Personal information
- Nationality: American
- Born: October 26, 1985 (age 40) Ann Arbor, Michigan

Sport
- Sport: Running
- Event: Hurdles
- College team: USC Trojans

Achievements and titles
- Personal best: 100mH: 12.71 (Carson 2008)

Medal record
Women's athletics
Representing the United States
NACAC Championships
| Gold medal – first place | 2007 San Salvador | 100 m hurdles |
World Indoor Championships
| Silver medal – second place | 2008 Valencia | 60 m hurdles |

= Candice Davis Price =

American hurdler (born 1985)

Candice Davis Price (née Davis, born October 26, 1985) is an American hurdler, On Air Personality, and an Performance Coach. She won gold for the 100 meters hurdles during the 2007 NACAC Championships.

A native of Ann Arbor, Michigan, Candice attended Pioneer High School as a student during her adolescent years.
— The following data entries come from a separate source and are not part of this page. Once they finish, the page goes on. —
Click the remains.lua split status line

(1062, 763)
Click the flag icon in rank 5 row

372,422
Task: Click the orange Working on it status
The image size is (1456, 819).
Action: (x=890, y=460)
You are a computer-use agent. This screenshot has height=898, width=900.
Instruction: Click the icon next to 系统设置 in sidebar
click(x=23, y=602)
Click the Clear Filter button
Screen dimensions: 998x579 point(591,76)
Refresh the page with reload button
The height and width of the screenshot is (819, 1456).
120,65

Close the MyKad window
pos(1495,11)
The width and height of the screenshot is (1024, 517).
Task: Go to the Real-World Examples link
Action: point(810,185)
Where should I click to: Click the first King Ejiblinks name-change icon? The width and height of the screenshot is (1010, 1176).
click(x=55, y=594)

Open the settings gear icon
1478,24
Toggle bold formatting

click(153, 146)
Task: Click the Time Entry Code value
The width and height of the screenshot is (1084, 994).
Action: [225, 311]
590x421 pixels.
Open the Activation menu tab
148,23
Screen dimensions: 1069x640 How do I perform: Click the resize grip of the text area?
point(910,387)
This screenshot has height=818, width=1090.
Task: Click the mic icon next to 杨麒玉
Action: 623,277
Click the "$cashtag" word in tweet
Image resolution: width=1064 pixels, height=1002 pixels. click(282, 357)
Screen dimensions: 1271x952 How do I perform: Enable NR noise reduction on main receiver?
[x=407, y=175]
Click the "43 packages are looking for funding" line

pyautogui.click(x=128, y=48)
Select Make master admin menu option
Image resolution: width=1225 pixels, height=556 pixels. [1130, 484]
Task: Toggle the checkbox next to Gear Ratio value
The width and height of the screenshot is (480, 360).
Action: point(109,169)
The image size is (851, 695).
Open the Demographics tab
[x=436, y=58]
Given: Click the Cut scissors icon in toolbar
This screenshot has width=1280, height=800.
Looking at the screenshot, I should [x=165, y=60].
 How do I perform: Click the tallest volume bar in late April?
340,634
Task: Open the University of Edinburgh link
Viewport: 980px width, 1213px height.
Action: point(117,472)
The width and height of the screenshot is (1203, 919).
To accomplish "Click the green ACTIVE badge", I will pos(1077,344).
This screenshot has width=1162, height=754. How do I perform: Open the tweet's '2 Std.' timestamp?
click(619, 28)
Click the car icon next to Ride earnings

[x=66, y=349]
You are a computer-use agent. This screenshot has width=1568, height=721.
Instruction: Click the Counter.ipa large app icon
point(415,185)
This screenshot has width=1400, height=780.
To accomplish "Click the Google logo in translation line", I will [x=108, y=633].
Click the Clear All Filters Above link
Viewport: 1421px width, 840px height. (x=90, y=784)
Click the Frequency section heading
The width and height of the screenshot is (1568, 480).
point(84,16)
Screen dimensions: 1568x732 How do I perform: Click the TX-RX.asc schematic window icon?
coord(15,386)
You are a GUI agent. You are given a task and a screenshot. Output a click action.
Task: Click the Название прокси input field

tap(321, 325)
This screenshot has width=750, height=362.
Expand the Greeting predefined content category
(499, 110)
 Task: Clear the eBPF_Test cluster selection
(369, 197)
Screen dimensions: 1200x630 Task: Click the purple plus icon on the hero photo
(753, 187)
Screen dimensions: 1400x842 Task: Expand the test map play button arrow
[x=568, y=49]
She is married and shares 3 kids to her husband, American football player Brian Price.

Known for being a pioneer for women in sports, Candice has paved the way for young girls by launching her own athletic brand, "Wildchild Athletics." Her brand has established one of the first all girls flag football leagues in the United States.

Apart from her work with "Wildchild Athletics," Candice also runs her own media and advisory company called "Catch Candice Media." She often appears on WDIV Local 4 News as a Sports Anchor, along with being a guest/host of their day time talk show "Live in the D."